Naomi Campbell Foi Mãe aos 50 e aos 53. / Instagram
Talvez a pergunta seja outra: que caminhos existem?
Durante muito tempo, falámos da maternidade como se houvesse apenas uma estrada: encontrar alguém, engravidar, ter filhos dentro de uma idade considerada “normal” e seguir a vida sem grandes desvios. Só que muitas vidas não obedecem a esse mapa.
Há mulheres que não tiveram estabilidade financeira aos 30. Há mulheres que só encontraram paz emocional mais tarde. Há mulheres que passaram anos a cuidar dos outros. Há mulheres que não quiseram filhos durante muito tempo e depois mudaram de ideias. Há mulheres que quiseram sempre, mas a vida, a saúde, o amor ou o dinheiro não colaboraram.
E há também mulheres que não serão mães — por escolha, por circunstância ou por dor — e que continuam inteiras.
Naomi Campbell, supermodelo britânica e uma das figuras que ajudaram a definir a moda das décadas de 1980 e 1990, passou grande parte da vida adulta sob o olhar público. Mesmo para quem não acompanha moda de perto, pertence a essa rara geração de modelos cujo nome ultrapassou largamente as passerelles.
A história de Naomi pode ser útil se a lermos assim: não como uma promessa cor-de-rosa de que o tempo não existe, mas como um lembrete de que a maternidade, quando acontece, nem sempre chega pelo caminho previsto.
A frase “nunca é tarde demais” é bonita. Mas neste tema precisa de notas de rodapé.
Pode ser tarde para algumas possibilidades biológicas. Pode ser difícil engravidar naturalmente. Pode ser caro. Pode ser emocionalmente exigente. Pode envolver consultas, exames, decisões médicas, legislação, listas de espera, luto e escolhas que ninguém devia romantizar.
Mas isso não significa que a conversa acabe ali.
Hoje existem mais caminhos para formar família do que existiam noutras gerações: técnicas de procriação medicamente assistida, doação de gâmetas, adopção, famílias monoparentais, famílias recompostas e, em contextos legais muito específicos, gestação de substituição. Em Portugal, a gestação de substituição é enquadrada como excepcional e gratuita, em situações clínicas muito restritas, por isso não deve ser apresentada como uma opção simples ou universal.

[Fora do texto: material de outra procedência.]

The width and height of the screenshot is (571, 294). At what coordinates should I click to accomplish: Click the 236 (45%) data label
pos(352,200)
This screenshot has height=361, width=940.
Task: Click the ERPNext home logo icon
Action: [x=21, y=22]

Naomi Campbell não nos oferece uma regra. Oferece uma abertura.
A sua história não deve ser usada para dizer a uma mulher de 42, 45 ou 50 anos: “vês, ainda podes, basta querer.” Isso seria injusto. Querer nem sempre chega. O corpo, a lei, o dinheiro, a saúde e as circunstâncias também entram na conversa.
Mas também não devemos usar a biologia como sentença cruel.
O mais humano talvez seja dizer isto: informe-se cedo, procure bons profissionais, conheça as opções, não se culpe pelo calendário da sua vida e não deixe que uma sociedade impaciente decida sozinha o que ainda pode ou não pode acontecer.
Nota editorial: Este artigo foi publicado originalmente em 29 de Junho de 2023. Republicamo-lo hoje na secção Sociedade com um novo olhar: menos centrado na ideia simples de “nunca é tarde demais” e mais atento aos vários caminhos — pessoais, médicos, familiares e emocionais — que podem levar alguém à maternidade.